> **Zu beantwortende Fragen**
1. Wer brachte laut dem Wochenrückblick den Gesetzentwurf gegen die Zulassung des gv-Lachses ein?
2. Schreiben Sie aus dem Wochenrückblick den Abschnitt ab, der mit den Worten „Wochenrückblick KW 24“ einsetzt und mit „schnellwachsenden Biotech-Lachses auszugeben.“ schließt.

> **Seitentext**
'''

Wochenrückblick KW 24
Rückblick auf Kalenderwoche 24
Für den Zeitraum vom 13. bis 20. Juni 2011 hat biotechnologie.de für Sie die wichtigsten Nachrichten aus der Biotech-Branche zusammengestellt.
US-Repräsentantenhaus stoppt Zulassungsverfahren für gv-Lachs
Das US-Repräsentantenhaus hat die Markteinführung gentechnisch veränderter (gv-) Zuchtlachse vorerst gestoppt.
Am 15. Juni haben Abgeordnete einen Gesetzesentwurf angenommen, mit dem der amerikanischen Lebensmittelbehörde FDA untersagt wird, Gelder für die Zulassung des schnellwachsenden Biotech-Lachses auszugeben.
Bei der Abstimmung im Repräsentantenhaus waren offenbar weniger als zehn Abgeordnete anwesend. Eingebracht wurde der Entwurf vom Abgeordneten Don Young aus Alaska. Der Republikaner setzt sich bereits seit längerem gegen die Markteinführung der gv-Fische ein. Da über den Gesetzentwurf allerdings noch der Senat abstimmen wird, ist noch offen, ob der gv-Lachs tatsächlich vor dem Aus steht.

'''

> **Übungsdaten**
'''

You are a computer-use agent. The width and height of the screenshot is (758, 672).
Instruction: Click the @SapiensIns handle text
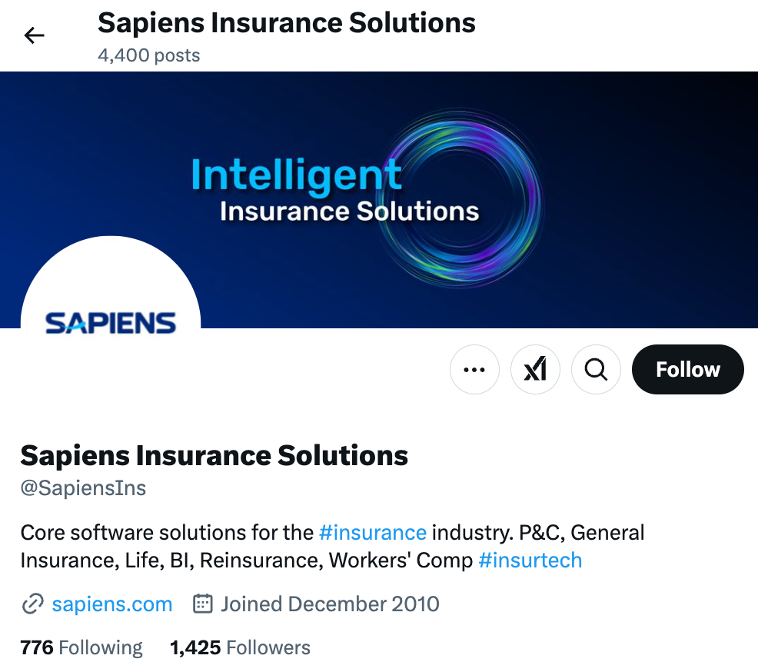pyautogui.click(x=82, y=487)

'''

> **Gegebene Antworten**
1. Der Abgeordnete Don Young aus Alaska.

2.
Wochenrückblick KW 24
Rückblick auf Kalenderwoche 24
Für den Zeitraum vom 13. bis 20. Juni 2011 hat biotechnologie.de für Sie die wichtigsten Nachrichten aus der Biotech-Branche zusammengestellt.
US-Repräsentantenhaus stoppt Zulassungsverfahren für gv-Lachs
Das US-Repräsentantenhaus hat die Markteinführung gentechnisch veränderter (gv-) Zuchtlachse vorerst gestoppt.
Am 15. Juni haben Abgeordnete einen Gesetzesentwurf angenommen, mit dem der amerikanischen Lebensmittelbehörde FDA untersagt wird, Gelder für die Zulassung des schnellwachsenden Biotech-Lachses auszugeben.